Carillion has collapsed into liquidation proceedings today after months of financial difficulties. CN sets out five datasets that shed light on the build-up to its downfall.
Arguably the biggest single cause of Carillion’s collapse has been the scale of its debt pile, which had been approaching £1bn – and that’s before factoring in its pensions shortfall.
However, far from being a steadily emerging problem, the contractor’s average net borrowing had been relatively stable during 2015 and 2016, before rocketing over the past 12 months.
The increase recorded in its final half-year results, published in September, was blamed on a number of its contracts completing during the six months without being replaced by new deals.
Despite efforts to reduce its debt through cash collection and disposals, such as the sale of its healthcare contracts to Serco, these actions progressed more slowly than hoped and ultimately fell far short of what was required.
Increasing turnover at an accelerated rate can be viewed as a high-risk strategy.
Large businesses can struggle to adapt to their expanded operations, potentially leading to cashflow difficulties and ineffective management.
Having been steady between 2013 and 2014, Carillion’s turnover ballooned in successive full-years by 13 per cent and 14 per cent respectively.
However, underlying cashflow from operations failed to match this growth, edging up only marginally from £258.6m in 2014 to £277.1m in 2016.
…particularly in the Middle East
When Carillion announced its first major profit warning back in July, one detail that stood out was the geography of its problems.
Within its £845m contract writedown, £470m related to overseas markets – despite international operations having represented only 22 per cent of Carillion’s turnover in its 2016 results.

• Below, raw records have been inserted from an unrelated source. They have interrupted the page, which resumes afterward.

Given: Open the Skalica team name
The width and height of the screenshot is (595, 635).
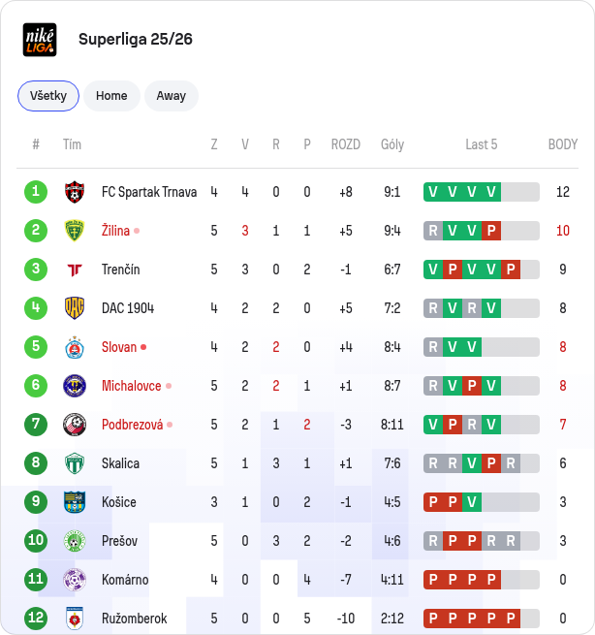Looking at the screenshot, I should pos(120,463).
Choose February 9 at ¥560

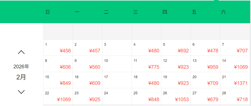click(x=87, y=64)
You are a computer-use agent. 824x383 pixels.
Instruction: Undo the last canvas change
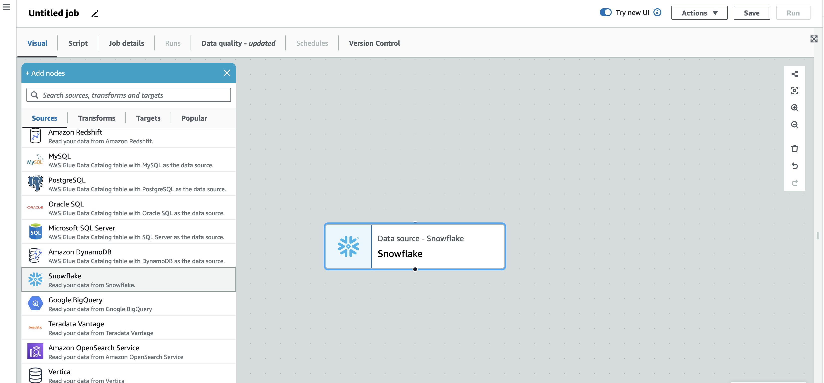point(795,166)
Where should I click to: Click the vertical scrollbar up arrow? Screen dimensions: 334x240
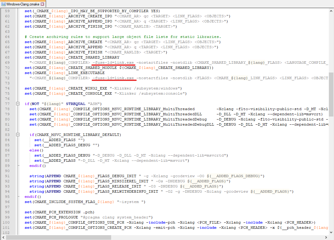pos(332,12)
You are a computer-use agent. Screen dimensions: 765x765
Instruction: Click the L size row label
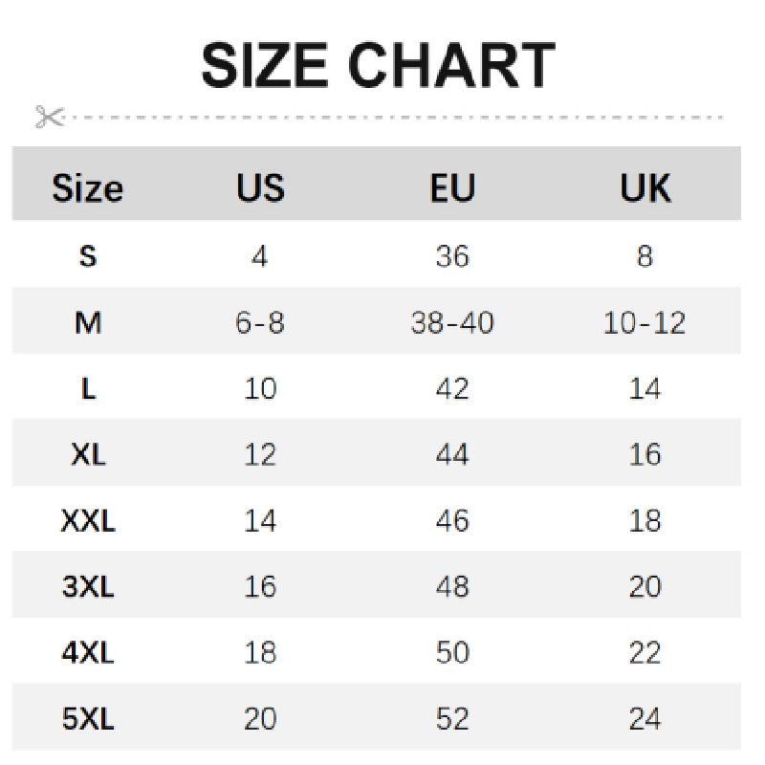click(88, 389)
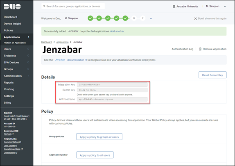Click Apply a policy to all users

(x=95, y=155)
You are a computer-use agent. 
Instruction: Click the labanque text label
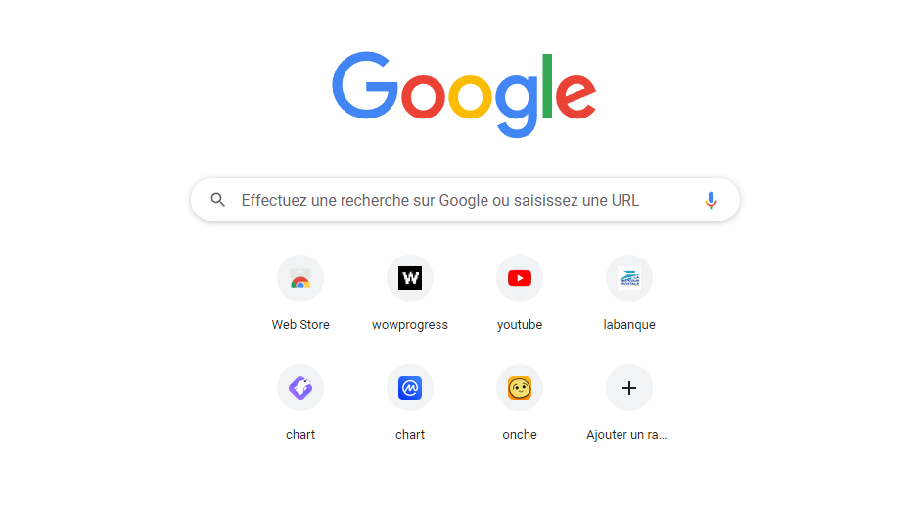coord(629,325)
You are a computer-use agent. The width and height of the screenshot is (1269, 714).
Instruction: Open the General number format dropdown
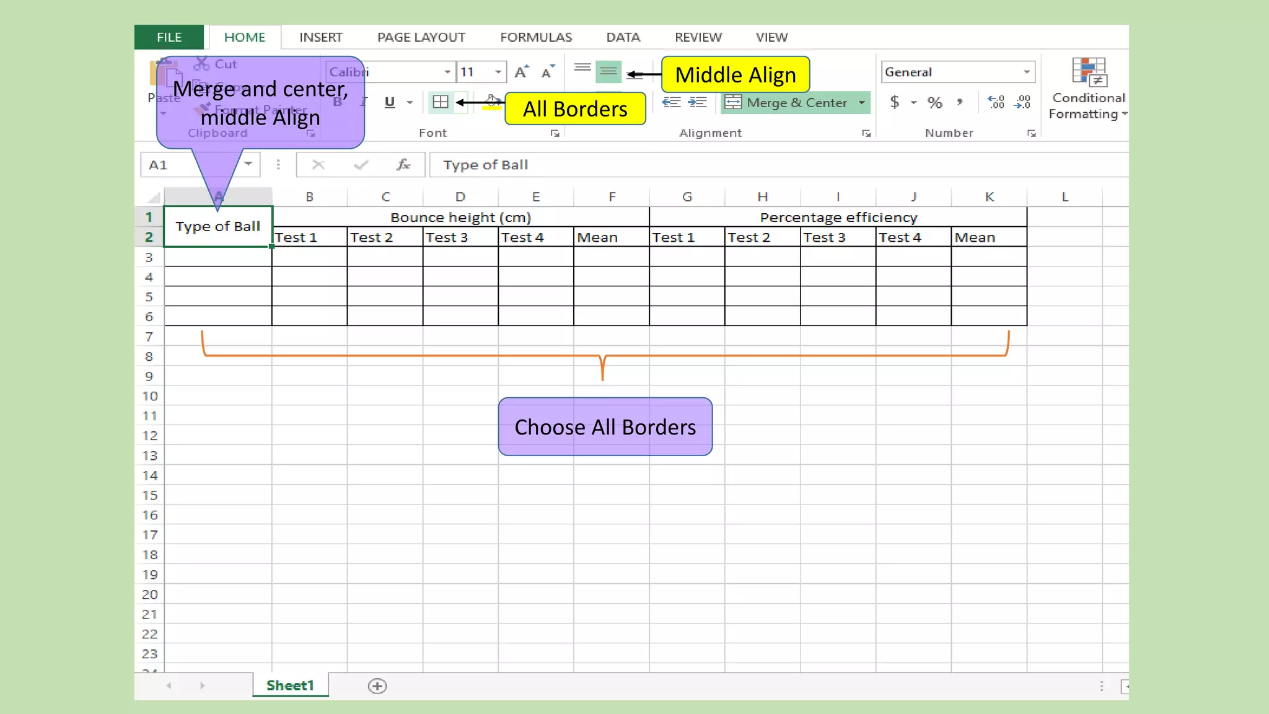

Looking back, it is apparent that while the contractor’s group turnover did indeed grow rapidly, the rate of expansion in its Middle East business was even sharper.
Between its 2013 and 2016 full-years, group revenue increased 28 per cent. Yet within that, Middle East revenue shot up 48 per cent.

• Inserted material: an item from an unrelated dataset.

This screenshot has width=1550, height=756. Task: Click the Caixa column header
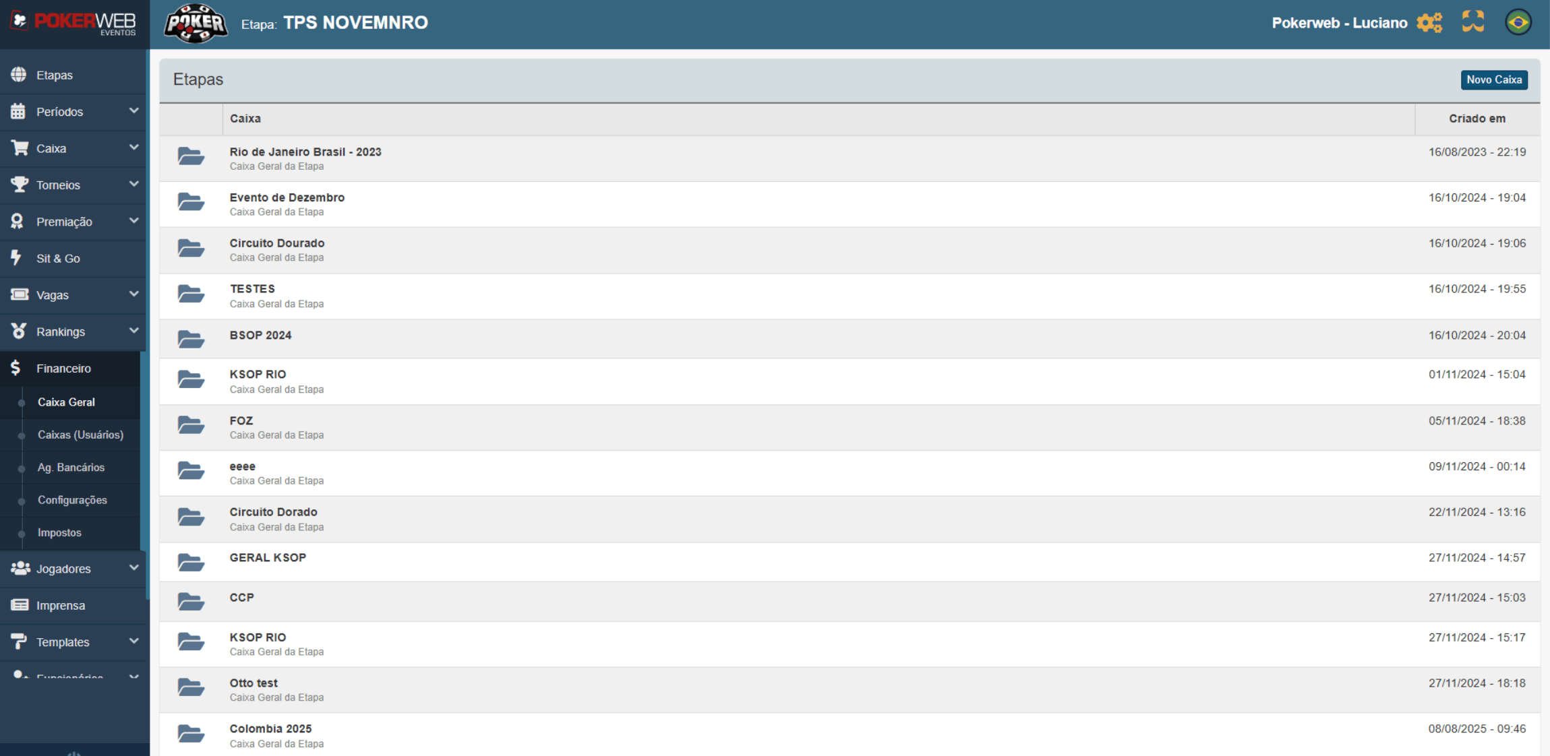tap(245, 119)
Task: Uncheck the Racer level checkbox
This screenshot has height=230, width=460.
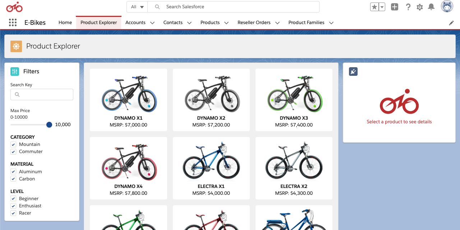Action: click(x=13, y=213)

A key part of Carillion’s collapse involved difficulties with unprofitable contracts.
Such were the issues with certain problem jobs that former chief executive Richard Howson briefly assumed one of his previous roles of chief operating officer, retained in order to “get involved in collecting cash”, as interim CEO Keith Cochrane put it at the time.
In recent months reports mounted of aggressive measures being taken to bring in cash from projects, which may have strained relations with clients.
One sign of this deterioration was buried in Carillion’s 2016 results. Its Net Promoter Score (an internationally recognised client satisfaction metric) fell sharply from +36 to +22, having been steady for several years.
At the time, the contractor dismissed this as a “temporary reduction” caused by “a year of uncertainty and change for our markets and customers […] combined with the challenges of mobilising large new contracts”.
Hindsight, however, suggests this may have been a critical symptom of Carillion’s difficulties.
Word of warning
While not a warning sign of Carillion’s impending demise, one statistic now serves as a cautionary tale for Carillion’s tier one rivals.
As of the CN100 2017 ranking of UK contractors by turnover, published in August last year, Carillion was the second most profitable firm in the top 10 (margin figures were unavailable for 10th-placed Bouygues UK).
With the average pre-tax margin for 2017’s top 10 standing at -0.5 per cent, there was already significant cause for concern even before today’s developments.